Si plusieurs études ont cherché à préciser le lien entre les déséquilibres globaux et la récente crise mondiale, peu d'analyses ont observé l'évolution des premiers depuis que celle-ci a éclaté. Joshua Aizenman, Yothin Jinjarak et Nancy Marion (2013, 2014) ont observé un échantillon de 95 pays, dont 30 pays-membres de l’OCDE. Ils constatent que la crise financière a entraîné un changement structurel dans la relation entre les comptes courants et les facteurs économiques : avant la crise financière, les excédents courants étaient positivement corrélés avec les réserves de change, avec les échanges extérieurs et avec le déficit courant des Etats-Unis ; après la crise financière, les deux premières corrélations disparaissent et la corrélation avec la demande américaine devient négative. Les Etats-Unis ne semblent ainsi plus jouer un rôle important comme demandeur en dernier ressort depuis 2006. Le rééquilibrage des comptes courants s’est également accompagné de profonds changements dans l’accumulation des réserves de change. L’inévitable appréciation du renminbi va déprimer davantage le rendement des actifs libellés en dollars. Le déclin dans le stock de devises détenu par la Chine que l’on a pu observer suite à la crise est essentiellement impulsé par une nouvelle vague d’IDE à destination des pays en développement. Il s’explique précisément par une volonté de détenir des actifs étrangers à plus hauts rendements. Puisque, d’une part, la Chine est incitée à ne plus fonder sa croissance économique sur la demande extérieure et, d’autre part, la détention de réserves de change se révèle coûteuse, Joshua Aizenman et ses coauteurs en concluent que la persistance d’excédents modérés et le faible rythme d’accumulation de change pourraient désormais constituer des caractéristiques durables de l’économie chinoise.
Références
AIZENMAN, Joshua, Yothin JINJARAK & Nancy P. MARION (2013), « China's growth, stability, and use of international reserves », NBER Working paper, n° 19739.

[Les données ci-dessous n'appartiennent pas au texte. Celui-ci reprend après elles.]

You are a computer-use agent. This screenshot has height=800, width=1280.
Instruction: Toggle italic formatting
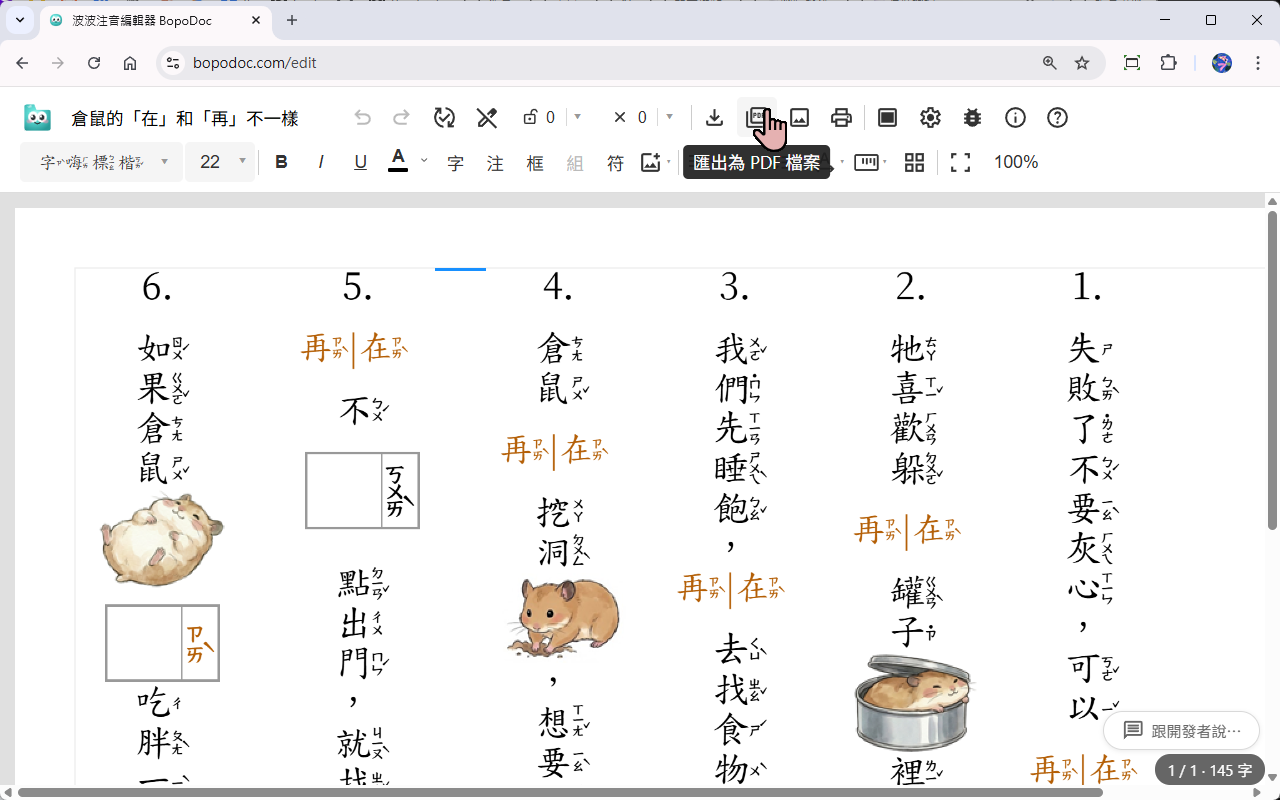coord(320,162)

BRENDER, Anton & Florence PISANI (2007), Les Déséquilibres financiers internationaux, La Découverte.
DOOLEY, Michael P., David FOLKERTS-LANDAU & Peter GARBER (2003), « An essay on the revived Bretton Woods system », NBER working paper, n° 9971, septembre.
OBSTFELD, Maurice, & Kenneth ROGOFF (2005), « Global current account imbalances and exchange rate adjustments », Brookings Papers on Economics Activity, n° 2005/1.